Work request:
In the records below, tally every line containing "item". Report only the total.

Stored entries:
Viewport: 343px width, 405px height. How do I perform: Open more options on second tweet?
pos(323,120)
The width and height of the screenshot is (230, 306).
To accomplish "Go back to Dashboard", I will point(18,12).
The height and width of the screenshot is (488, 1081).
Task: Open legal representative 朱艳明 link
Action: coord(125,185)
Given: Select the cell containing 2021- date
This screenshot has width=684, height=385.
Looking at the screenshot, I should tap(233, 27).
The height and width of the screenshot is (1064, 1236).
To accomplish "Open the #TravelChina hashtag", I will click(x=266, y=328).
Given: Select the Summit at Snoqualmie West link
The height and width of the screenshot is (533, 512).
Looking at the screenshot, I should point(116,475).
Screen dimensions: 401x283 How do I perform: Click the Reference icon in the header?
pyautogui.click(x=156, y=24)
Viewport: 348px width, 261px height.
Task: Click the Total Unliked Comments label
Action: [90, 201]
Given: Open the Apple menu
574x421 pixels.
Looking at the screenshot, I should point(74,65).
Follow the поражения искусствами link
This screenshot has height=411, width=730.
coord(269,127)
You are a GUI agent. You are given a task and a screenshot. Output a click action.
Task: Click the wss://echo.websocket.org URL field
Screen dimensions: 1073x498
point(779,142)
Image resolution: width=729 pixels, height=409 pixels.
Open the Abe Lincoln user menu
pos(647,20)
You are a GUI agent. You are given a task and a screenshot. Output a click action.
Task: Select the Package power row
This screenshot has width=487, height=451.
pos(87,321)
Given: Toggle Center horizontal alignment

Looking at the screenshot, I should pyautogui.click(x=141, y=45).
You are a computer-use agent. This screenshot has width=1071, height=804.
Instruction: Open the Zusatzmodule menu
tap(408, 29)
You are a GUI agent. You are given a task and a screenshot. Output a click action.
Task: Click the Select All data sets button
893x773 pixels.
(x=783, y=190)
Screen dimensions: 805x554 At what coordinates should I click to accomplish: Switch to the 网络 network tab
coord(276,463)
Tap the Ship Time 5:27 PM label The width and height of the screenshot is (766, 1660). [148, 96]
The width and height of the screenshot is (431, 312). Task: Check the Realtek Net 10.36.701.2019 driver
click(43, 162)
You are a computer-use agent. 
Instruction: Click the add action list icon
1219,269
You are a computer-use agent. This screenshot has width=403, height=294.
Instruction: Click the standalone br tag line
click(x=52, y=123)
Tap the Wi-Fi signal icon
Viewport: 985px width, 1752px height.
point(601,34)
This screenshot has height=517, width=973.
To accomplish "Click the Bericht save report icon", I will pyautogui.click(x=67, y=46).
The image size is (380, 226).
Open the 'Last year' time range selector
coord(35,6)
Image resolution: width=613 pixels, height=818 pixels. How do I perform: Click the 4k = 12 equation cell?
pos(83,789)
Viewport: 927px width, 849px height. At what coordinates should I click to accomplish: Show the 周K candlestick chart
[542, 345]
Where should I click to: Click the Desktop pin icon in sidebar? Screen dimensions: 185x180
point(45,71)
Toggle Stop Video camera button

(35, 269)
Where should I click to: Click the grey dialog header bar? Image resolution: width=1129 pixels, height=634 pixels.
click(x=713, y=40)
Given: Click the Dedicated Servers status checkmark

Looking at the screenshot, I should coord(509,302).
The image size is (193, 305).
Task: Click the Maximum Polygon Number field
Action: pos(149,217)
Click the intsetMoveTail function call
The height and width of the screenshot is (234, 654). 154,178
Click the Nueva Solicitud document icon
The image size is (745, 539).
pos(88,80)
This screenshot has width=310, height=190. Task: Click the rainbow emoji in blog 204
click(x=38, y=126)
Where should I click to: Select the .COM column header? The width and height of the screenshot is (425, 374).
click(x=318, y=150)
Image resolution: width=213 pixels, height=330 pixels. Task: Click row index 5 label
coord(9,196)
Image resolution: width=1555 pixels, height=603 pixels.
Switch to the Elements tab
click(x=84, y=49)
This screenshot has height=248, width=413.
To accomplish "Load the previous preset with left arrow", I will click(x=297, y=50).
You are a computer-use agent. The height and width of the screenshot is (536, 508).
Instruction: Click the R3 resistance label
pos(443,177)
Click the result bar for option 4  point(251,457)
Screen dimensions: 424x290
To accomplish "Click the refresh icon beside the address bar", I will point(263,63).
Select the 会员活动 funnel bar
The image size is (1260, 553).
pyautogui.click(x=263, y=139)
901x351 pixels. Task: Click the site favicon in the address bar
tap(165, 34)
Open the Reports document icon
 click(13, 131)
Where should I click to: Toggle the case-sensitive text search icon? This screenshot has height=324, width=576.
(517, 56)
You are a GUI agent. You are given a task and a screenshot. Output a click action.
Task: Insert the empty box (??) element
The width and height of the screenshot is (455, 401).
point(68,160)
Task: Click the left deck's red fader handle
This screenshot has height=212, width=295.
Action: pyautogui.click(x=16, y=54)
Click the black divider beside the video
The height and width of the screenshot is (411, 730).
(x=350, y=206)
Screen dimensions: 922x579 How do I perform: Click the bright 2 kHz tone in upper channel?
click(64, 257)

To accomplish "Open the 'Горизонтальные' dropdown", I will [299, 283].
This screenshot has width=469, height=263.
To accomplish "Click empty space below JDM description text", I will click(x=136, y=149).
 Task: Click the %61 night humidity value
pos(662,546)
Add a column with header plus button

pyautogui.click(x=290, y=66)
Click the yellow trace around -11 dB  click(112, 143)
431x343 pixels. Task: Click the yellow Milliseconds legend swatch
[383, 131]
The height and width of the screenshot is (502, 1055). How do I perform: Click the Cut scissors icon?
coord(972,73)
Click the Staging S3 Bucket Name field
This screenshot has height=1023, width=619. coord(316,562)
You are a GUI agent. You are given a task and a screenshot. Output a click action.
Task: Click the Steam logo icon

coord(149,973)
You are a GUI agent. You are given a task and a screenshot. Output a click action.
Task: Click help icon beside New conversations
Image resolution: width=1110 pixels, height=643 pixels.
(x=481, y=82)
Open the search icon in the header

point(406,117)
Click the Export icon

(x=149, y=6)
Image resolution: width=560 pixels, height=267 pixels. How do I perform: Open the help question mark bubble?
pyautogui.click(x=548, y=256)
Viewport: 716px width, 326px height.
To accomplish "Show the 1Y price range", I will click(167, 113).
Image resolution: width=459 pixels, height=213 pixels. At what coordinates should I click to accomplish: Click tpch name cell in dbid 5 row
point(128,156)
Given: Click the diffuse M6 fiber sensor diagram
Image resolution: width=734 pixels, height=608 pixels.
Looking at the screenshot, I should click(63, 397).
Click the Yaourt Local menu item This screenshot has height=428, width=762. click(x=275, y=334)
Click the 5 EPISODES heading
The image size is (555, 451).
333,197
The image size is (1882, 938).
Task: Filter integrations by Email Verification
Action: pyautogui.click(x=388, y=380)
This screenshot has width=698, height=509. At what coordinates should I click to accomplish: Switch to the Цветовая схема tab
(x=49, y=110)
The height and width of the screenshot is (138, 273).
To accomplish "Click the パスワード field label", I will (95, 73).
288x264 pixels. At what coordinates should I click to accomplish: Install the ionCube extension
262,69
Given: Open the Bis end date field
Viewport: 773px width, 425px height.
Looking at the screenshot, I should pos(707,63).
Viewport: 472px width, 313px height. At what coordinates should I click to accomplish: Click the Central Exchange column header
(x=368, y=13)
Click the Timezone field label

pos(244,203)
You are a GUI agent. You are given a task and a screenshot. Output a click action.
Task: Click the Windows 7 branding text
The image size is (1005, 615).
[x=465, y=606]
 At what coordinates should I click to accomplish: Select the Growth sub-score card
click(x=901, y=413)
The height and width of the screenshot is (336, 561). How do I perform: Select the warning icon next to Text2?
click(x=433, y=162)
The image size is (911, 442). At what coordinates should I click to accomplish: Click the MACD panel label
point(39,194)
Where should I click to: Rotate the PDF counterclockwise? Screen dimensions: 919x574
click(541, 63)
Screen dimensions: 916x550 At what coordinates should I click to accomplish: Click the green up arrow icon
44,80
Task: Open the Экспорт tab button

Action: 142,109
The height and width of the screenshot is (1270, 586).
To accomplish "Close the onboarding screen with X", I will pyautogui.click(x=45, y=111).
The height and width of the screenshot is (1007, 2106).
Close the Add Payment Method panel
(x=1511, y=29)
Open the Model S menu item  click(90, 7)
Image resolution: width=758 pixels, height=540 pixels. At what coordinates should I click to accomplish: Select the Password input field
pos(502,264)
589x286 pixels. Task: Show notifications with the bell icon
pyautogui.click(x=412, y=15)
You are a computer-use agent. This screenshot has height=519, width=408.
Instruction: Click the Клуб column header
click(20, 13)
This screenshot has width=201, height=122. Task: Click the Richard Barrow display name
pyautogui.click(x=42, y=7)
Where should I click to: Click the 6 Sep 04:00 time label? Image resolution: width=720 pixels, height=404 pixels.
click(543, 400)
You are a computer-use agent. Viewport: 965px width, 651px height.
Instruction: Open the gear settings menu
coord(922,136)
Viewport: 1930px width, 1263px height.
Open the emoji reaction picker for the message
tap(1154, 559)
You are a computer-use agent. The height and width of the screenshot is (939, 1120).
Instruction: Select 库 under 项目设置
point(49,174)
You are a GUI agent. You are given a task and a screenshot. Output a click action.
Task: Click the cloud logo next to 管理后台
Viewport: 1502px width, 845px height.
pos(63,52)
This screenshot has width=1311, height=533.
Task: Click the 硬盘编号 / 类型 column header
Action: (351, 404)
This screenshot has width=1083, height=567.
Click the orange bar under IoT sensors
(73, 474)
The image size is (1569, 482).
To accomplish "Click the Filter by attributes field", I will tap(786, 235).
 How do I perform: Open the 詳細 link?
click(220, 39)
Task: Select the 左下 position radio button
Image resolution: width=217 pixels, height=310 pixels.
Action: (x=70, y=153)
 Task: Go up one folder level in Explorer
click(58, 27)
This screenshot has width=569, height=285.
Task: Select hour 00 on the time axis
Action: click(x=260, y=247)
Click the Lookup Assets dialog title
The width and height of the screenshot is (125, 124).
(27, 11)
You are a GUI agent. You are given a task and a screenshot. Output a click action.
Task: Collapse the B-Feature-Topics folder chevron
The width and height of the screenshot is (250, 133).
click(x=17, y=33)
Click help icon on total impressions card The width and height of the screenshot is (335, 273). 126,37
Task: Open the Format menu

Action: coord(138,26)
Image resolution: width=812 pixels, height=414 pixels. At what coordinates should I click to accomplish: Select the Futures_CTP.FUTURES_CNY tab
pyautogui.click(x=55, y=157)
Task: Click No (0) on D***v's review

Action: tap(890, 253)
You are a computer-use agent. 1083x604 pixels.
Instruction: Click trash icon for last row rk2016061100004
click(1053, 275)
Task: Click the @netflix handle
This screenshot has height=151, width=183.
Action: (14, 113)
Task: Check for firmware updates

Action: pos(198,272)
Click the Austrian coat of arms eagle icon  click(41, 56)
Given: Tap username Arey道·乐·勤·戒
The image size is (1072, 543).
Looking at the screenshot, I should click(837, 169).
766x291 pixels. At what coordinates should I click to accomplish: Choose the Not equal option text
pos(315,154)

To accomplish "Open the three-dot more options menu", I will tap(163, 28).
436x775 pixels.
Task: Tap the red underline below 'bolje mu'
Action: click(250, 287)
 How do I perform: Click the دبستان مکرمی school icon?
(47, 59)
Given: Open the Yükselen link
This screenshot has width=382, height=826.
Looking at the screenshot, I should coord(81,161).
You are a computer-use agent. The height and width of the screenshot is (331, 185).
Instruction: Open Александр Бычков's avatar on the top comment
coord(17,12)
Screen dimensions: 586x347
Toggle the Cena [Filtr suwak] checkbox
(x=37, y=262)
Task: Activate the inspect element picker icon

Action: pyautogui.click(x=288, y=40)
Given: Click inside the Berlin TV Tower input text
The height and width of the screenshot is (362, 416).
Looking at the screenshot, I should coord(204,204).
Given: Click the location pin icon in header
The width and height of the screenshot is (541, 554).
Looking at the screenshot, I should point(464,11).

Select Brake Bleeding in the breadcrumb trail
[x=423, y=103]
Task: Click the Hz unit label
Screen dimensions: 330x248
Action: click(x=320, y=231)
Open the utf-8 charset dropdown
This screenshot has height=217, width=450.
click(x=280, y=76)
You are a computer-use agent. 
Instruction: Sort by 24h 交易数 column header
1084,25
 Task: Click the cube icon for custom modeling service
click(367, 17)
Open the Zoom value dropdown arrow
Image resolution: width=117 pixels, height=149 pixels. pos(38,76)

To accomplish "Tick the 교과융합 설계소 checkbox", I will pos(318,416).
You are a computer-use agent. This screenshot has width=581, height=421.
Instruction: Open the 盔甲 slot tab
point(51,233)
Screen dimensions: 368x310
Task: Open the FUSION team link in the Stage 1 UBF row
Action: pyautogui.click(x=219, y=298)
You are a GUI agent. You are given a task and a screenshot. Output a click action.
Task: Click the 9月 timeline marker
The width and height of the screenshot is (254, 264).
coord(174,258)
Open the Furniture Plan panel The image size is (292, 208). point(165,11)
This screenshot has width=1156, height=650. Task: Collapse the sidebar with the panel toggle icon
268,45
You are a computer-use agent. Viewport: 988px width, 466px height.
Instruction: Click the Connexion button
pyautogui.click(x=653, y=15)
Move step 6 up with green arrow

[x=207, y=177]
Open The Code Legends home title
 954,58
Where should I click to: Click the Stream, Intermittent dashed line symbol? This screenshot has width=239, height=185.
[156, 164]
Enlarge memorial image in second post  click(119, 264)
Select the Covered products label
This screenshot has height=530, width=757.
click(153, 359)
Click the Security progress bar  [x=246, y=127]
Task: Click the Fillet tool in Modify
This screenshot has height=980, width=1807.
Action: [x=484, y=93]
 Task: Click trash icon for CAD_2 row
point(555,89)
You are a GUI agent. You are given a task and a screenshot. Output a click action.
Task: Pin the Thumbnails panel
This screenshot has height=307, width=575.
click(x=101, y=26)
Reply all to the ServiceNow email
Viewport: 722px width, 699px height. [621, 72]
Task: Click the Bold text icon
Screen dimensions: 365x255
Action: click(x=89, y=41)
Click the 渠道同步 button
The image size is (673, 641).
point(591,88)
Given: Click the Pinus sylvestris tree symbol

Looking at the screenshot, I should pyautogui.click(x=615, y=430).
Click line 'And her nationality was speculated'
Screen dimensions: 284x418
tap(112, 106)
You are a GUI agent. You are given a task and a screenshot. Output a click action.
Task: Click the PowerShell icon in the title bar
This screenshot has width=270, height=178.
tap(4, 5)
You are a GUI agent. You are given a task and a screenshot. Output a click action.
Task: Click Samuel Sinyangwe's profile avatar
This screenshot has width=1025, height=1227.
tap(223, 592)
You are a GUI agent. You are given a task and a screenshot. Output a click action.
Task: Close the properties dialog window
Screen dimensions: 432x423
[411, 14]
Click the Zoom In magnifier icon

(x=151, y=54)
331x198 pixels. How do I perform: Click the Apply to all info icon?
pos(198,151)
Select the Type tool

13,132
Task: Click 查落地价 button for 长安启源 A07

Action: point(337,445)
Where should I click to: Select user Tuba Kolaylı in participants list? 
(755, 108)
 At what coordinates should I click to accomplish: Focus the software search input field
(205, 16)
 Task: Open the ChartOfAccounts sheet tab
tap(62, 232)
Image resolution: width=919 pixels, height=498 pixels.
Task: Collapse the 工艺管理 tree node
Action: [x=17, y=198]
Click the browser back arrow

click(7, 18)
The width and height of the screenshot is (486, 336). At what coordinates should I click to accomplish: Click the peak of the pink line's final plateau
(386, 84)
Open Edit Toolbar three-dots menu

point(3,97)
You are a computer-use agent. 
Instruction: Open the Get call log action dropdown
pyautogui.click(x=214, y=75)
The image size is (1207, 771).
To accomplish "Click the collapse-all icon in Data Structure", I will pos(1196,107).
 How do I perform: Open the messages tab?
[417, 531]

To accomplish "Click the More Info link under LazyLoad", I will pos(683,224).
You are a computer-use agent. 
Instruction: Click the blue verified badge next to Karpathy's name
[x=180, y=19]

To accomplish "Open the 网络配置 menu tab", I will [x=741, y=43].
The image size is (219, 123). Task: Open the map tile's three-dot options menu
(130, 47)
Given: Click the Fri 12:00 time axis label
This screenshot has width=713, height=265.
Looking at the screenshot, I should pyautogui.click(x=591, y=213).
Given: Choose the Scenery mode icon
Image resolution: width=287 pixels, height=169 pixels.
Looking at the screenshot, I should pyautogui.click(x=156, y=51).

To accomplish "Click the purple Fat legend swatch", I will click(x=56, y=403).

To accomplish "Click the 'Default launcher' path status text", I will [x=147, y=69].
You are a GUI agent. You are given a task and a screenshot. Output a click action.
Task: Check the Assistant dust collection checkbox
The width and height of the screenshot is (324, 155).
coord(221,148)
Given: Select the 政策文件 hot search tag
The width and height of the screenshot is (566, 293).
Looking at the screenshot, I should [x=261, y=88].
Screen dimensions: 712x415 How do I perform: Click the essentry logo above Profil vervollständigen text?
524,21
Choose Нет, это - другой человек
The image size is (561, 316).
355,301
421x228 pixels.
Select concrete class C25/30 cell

Written reply:
2